Der Verfassungsgerichtshof beschäftigt sich nächste Woche neuerlich mit den von der Regierung gesetzten Maßnahmen zur Eindämmung der Corona-Pandemie. Im Vorfeld fordert die SPÖ einmal mehr eine (von der Regierung bisher abgelehnte) Generalamnestie. Vizeklubchef Jörg Leichtfried verweist drauf, dass zuletzt auch das Landesverwaltungsgericht Wien Zweifel an den Ausgangsbeschränkungen angemeldet hatte.
Laut einer Anfragebeantwortung von Innenminister Karl Nehammer (ÖVP) an die SPÖ hat die Polizei zwischen 16. März und 17. Juni fast 35.000 Anzeigen nach dem Covid-19-Maßnahmengesetz oder dem Epidemiegesetz eingebracht. Wie viele Strafen verhängt wurden - und wie viele davon wegen eines Verstoßes gegen die Ausgangsbeschränkungen - ist nicht bekannt.

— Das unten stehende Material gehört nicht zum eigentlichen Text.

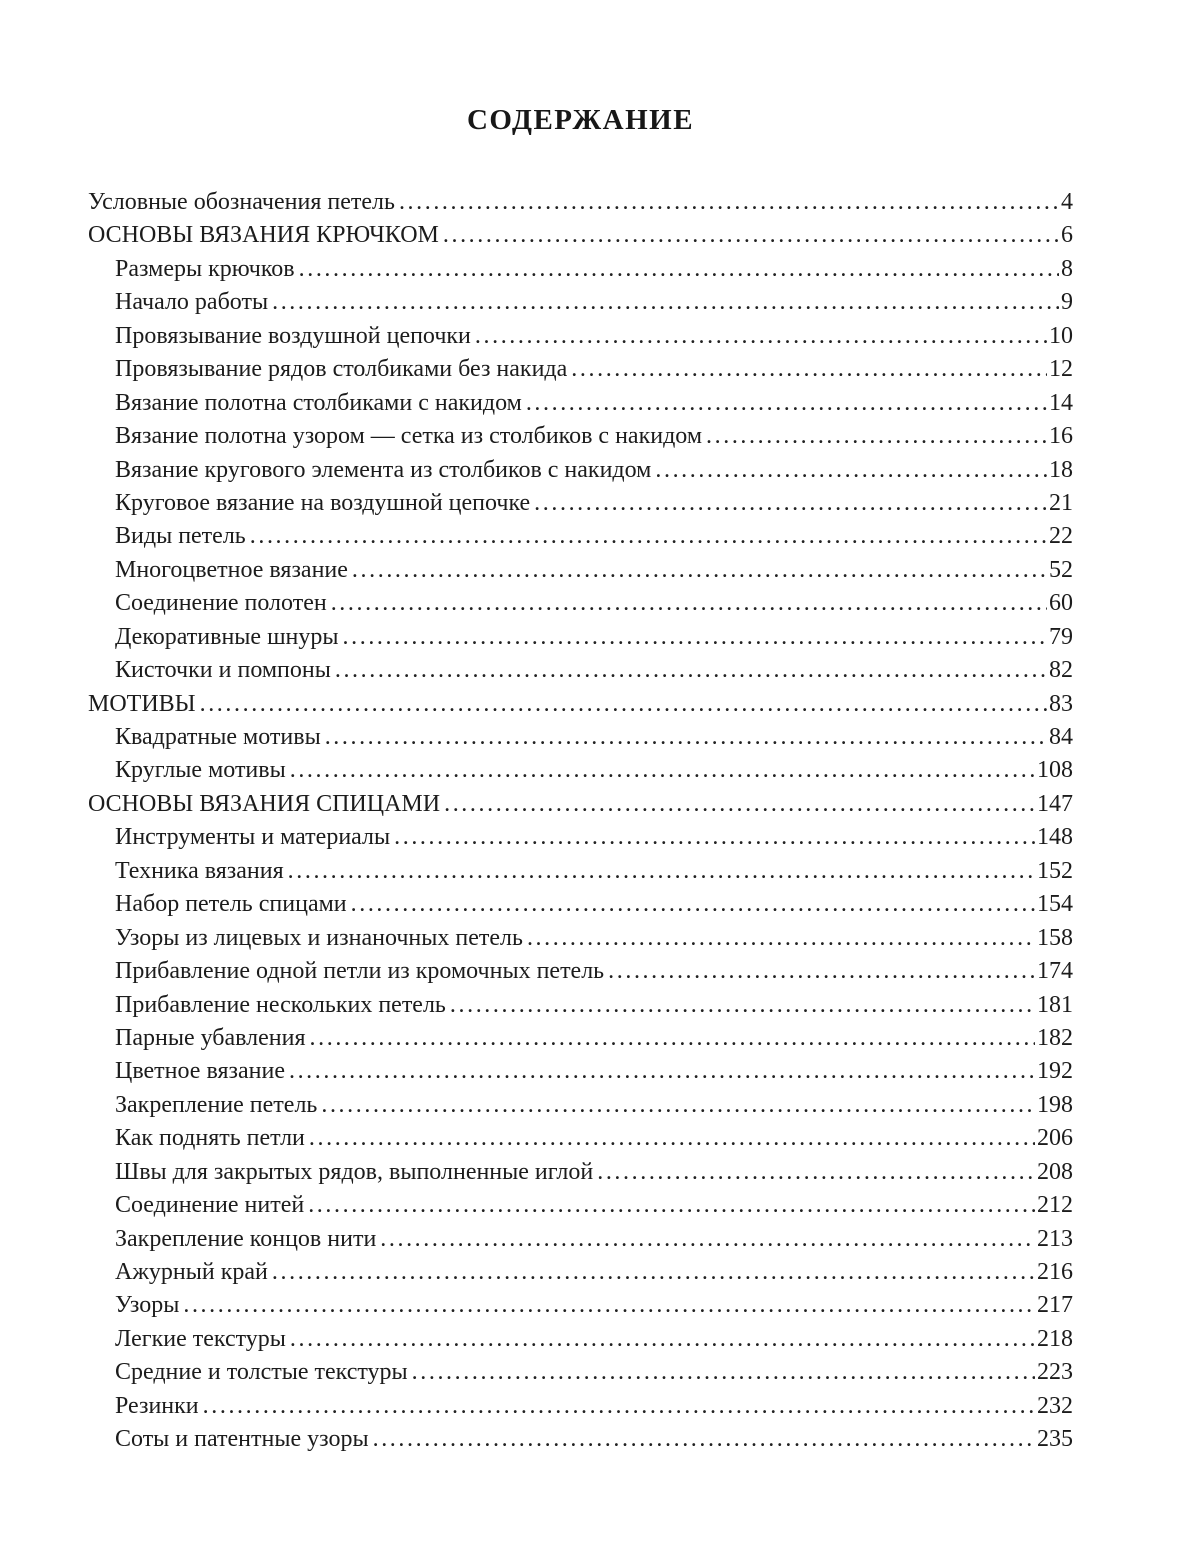 This screenshot has width=1193, height=1565. Describe the element at coordinates (1061, 370) in the screenshot. I see `toc-page-number: 12` at that location.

Gericht suchte um bei VfGH um Aufhebung an
Zu den Kritikern der Ausgangsbeschränkungen hat sich zuletzt auch das Landesverwaltungsgericht Wien gesellt. In einem Normprüfungsantrag hat das Gericht den Verfassungsgerichtshof ersucht, die am 15. März erlassene Verordnung von Gesundheitsminister Rudolf Anschober (Grüne) über die Ausgangsbeschränkungen nachträglich für rechtswidrig zu erklären.

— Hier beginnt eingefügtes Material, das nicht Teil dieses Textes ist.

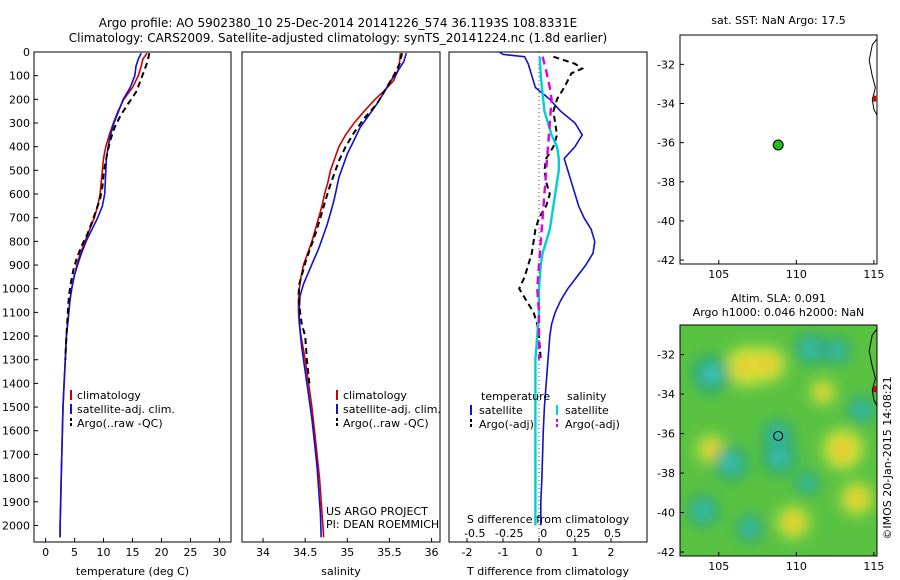 The height and width of the screenshot is (580, 900). I want to click on y-tick-label: 600, so click(20, 194).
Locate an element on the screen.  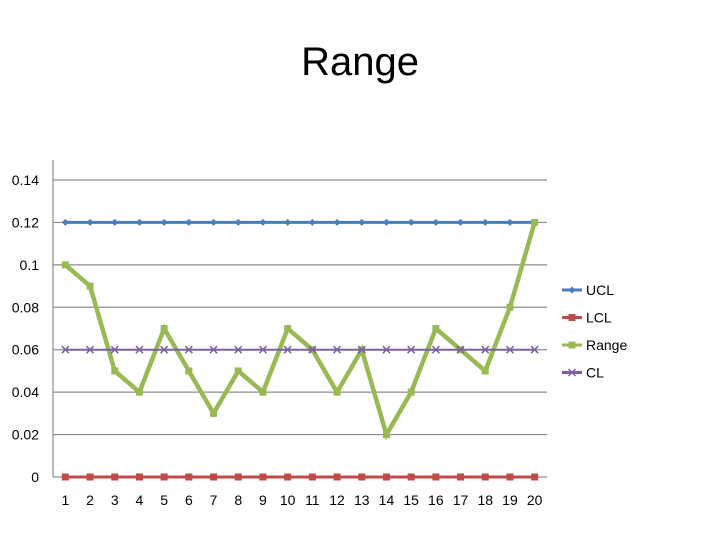
series-lcl is located at coordinates (300, 477).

Die Argumentation des Gerichts, über die "Der Standard" am Freitag zuerst berichtete: Das Covid-19-Maßnahmengesetz hatte dem Minister nur erlaubt, das Betreten "bestimmter Orte" zu untersagen. Tatsächlich erließ er aber ein Betretungsverbot für den gesamten öffentlichen Raum, das nur durch breit gefasste Ausnahmen abgefedert wurde. Somit wurde aus Sicht der Richter der Grundsatz verletzt, dass Grundrechtseingriffe eine exakte gesetzliche Determinierung erfordern.
"Amnestie ist billig"
Leichtfried kritisiert, dass sowohl bei der Bevölkerung als auch bei den vollziehenden Behörden nicht mehr klar gewesen sei, was erlaubt war und was nicht: "Eine Amnestie ist deshalb nur recht und billig und zwar ohne, dass in jedem Einzelfall Rechtsmittel ergriffen werden müssen." Er warte nun gespannt auf die Entscheidungen des Verfassungsgerichtshofs. Dennoch müsse die Verfolgung dieser Fälle eingestellt und ein Amnestiegesetz vorgelegt werden, so Leichtfried in einer Aussendung. Denn das nütze den unverschuldet Bestraften und entlaste die Landesverwaltungsgerichte.